In this study, AARP examined how people with disabilities view the sharing economy.  We held in-depth conversations with a total of 43 people who either have a disability or provide care to someone with a disability.  Through these discussions, we sought to learn how to help make the sharing economy more accessible to everyone, regardless of ability level.  

Key Findings:

  • Few participants said they had heard of the term “sharing economy.” However, after listening to a description of the sharing economy and viewing examples of several sharing economy websites, many said they had already heard of one or more sharing economy companies, and some had used at least one of the services. 

  • Those who had used the sharing economy or who knew someone who had used it largely had positive impressions of it. When describing what they like, participants referred to four key characteristics:

    • High quality of service - Participants reported reliable service from courteous providers. 

    • Expanded choice - Participants felt that sharing economy companies expand choices by giving consumers direct access to more information and options.

    • Potentially lower cost  - Those who had used home-sharing services or transportation network companies indicated they had saved money relative to what they might have spent using more traditional options, such as a cab or a hotel.

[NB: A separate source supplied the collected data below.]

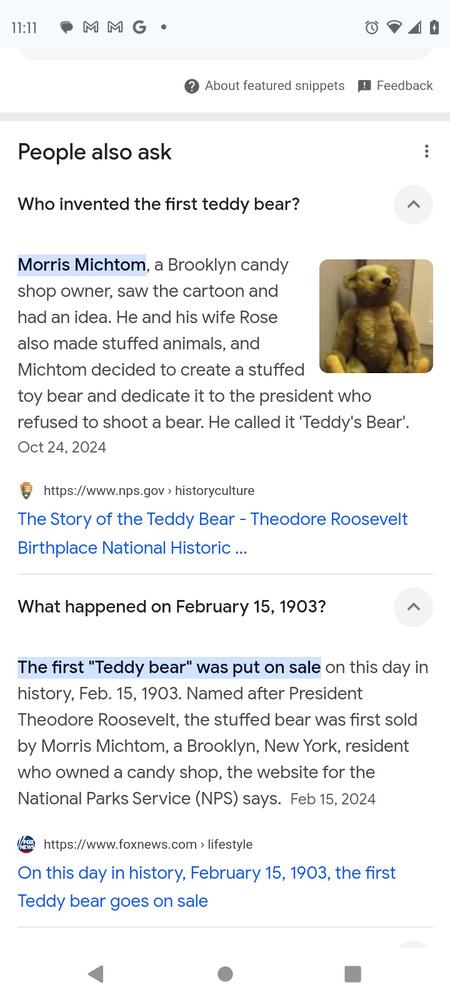Tap the alarm clock status icon
Screen dimensions: 450x1000
pos(372,27)

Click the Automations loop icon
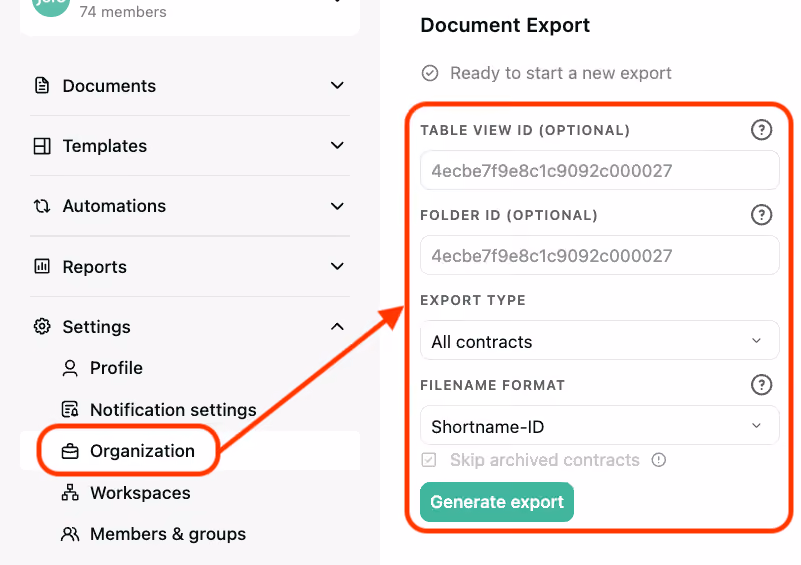click(x=42, y=206)
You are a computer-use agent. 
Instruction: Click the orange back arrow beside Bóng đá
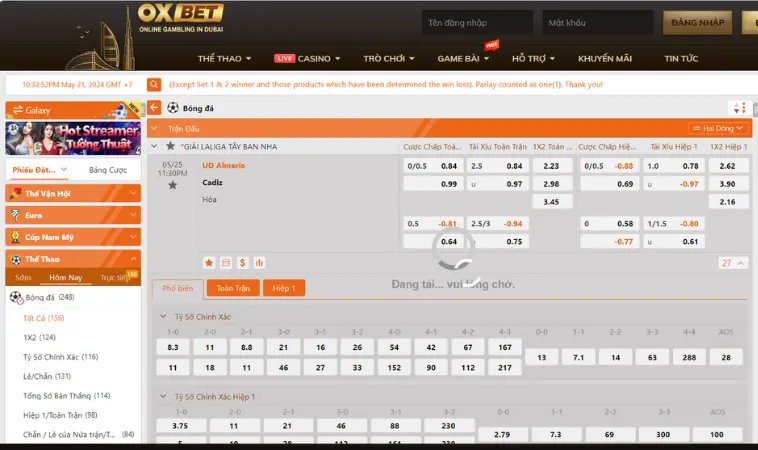[x=155, y=107]
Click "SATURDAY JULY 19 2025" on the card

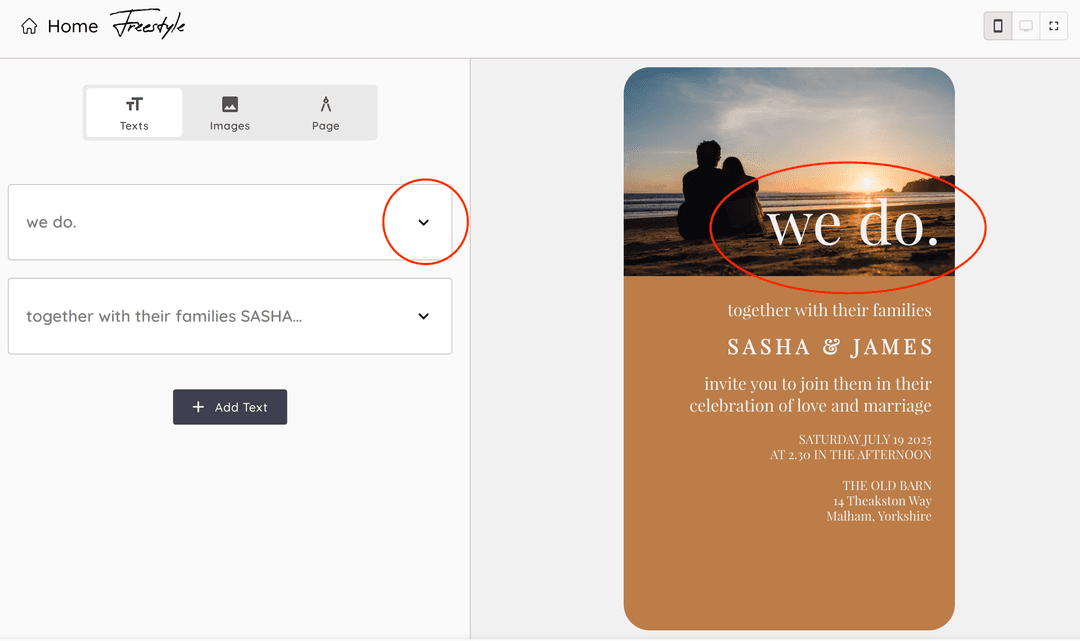(x=865, y=439)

    • Convenience - Participants viewed the sharing economy as convenient because it is perceived as always available.  At any time of the day or night, users can open an app or browse a web site to search for service providers.  For many, it is also especially convenient that no cash is needed, as services are paid for electronically.
       
  • When describing what might cause them to hesitate to use the sharing economy, responses largely centered on concerns for one’s personal safety. The four most common reasons for hesitation included:

    • Personal safety – Many participants feel particularly vulnerable due to their disability and wonder whether the service providers can be trusted.  Several question whether the providers have undergone background checks.

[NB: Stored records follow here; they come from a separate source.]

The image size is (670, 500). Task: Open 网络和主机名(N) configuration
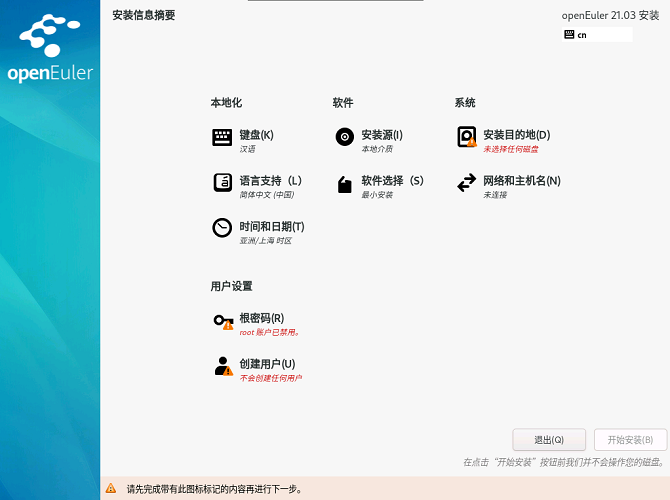521,181
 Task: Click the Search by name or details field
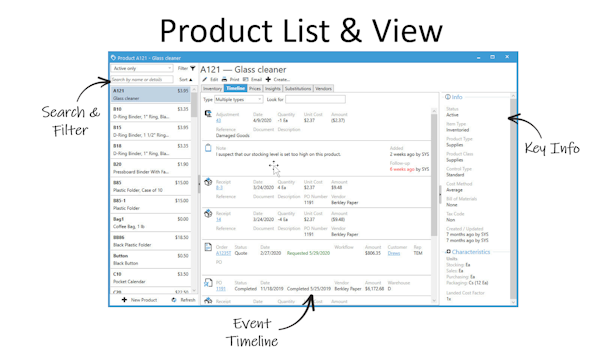pyautogui.click(x=142, y=80)
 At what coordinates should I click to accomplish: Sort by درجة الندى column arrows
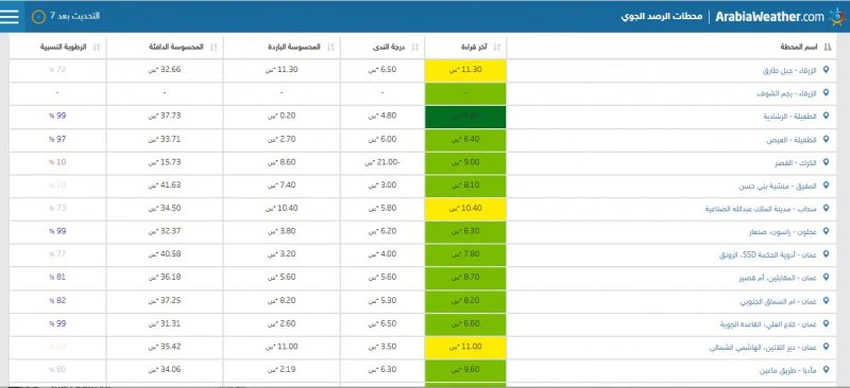(x=415, y=48)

    • Recourse – Several participants wonder whether the sharing economy offers effective methods for resolving disputes between providers and consumers.

    • Learning curve – Although many participants generally felt that the apps and websites looked inviting and fairly straightforward, some expressed reservations about whether they would have difficulty actually learning to use them.

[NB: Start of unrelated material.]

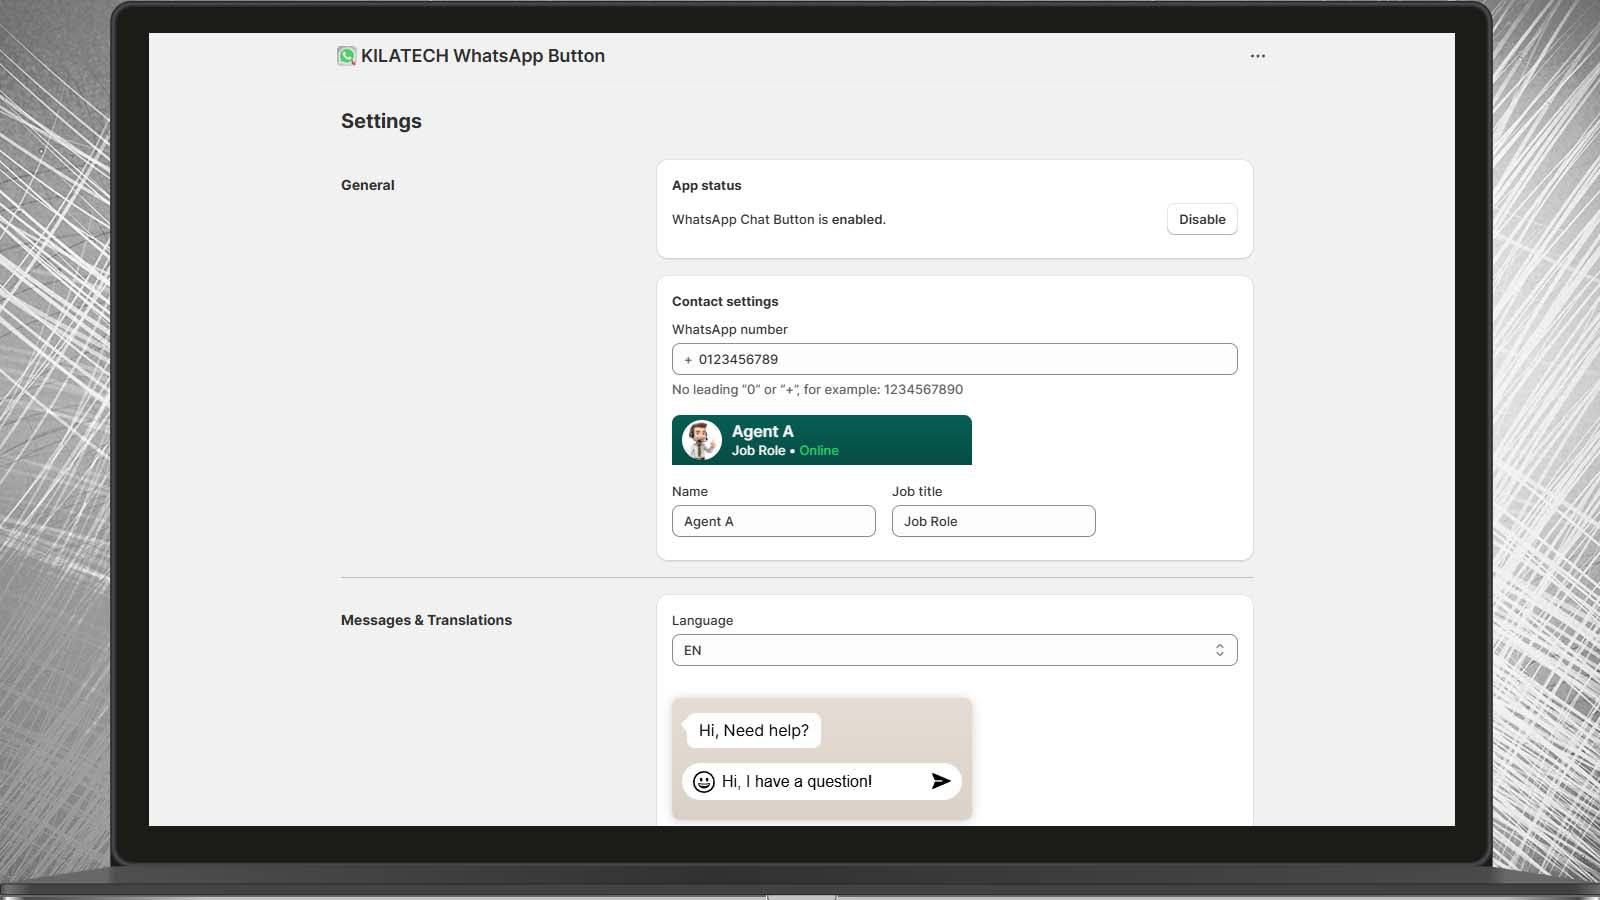Click the green WhatsApp logo icon
This screenshot has height=900, width=1600.
(x=346, y=56)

    • Affordability – Although many participants feel that the sharing economy offers lower-cost alternatives to traditional methods of obtaining service, some question whether the sharing economy is always in fact cheaper.

Ways to Improve Accessibility

In order to assess how the sharing economy could better address the needs of people with disabilities, we asked about nine potential changes to the sharing economy. All nine were well-received by the majority of participants. The five that received the most favorable reactions included:

  • Special Training:  Service providers receive special training in working with people with disabilities.

  • Advance Scheduling:  Users can arrange for the service ahead of time.

  • Phone Number: Users can call a telephone number to arrange for service.

  • Advance Information:  In advance of booking a room through a home-sharing service, users are able to learn easily whether and how the home is accessible to people with disabilities.

  • Accessible Vehicles:  Transportation network companies offer wheelchair-accessible vehicles.

Turtle Bay Institute, Inc., of Princeton, New Jersey, conducted this research for AARP.  The project consisted of focus groups and in-depth interviews with 43 people who have a disability or provide care to someone who does. This research was qualitative, meaning that it was designed to gather in-depth feedback from a fairly small number of individuals.  The qualitative nature of the project means that the findings should not be considered representative of the entire population of adults with disabilities.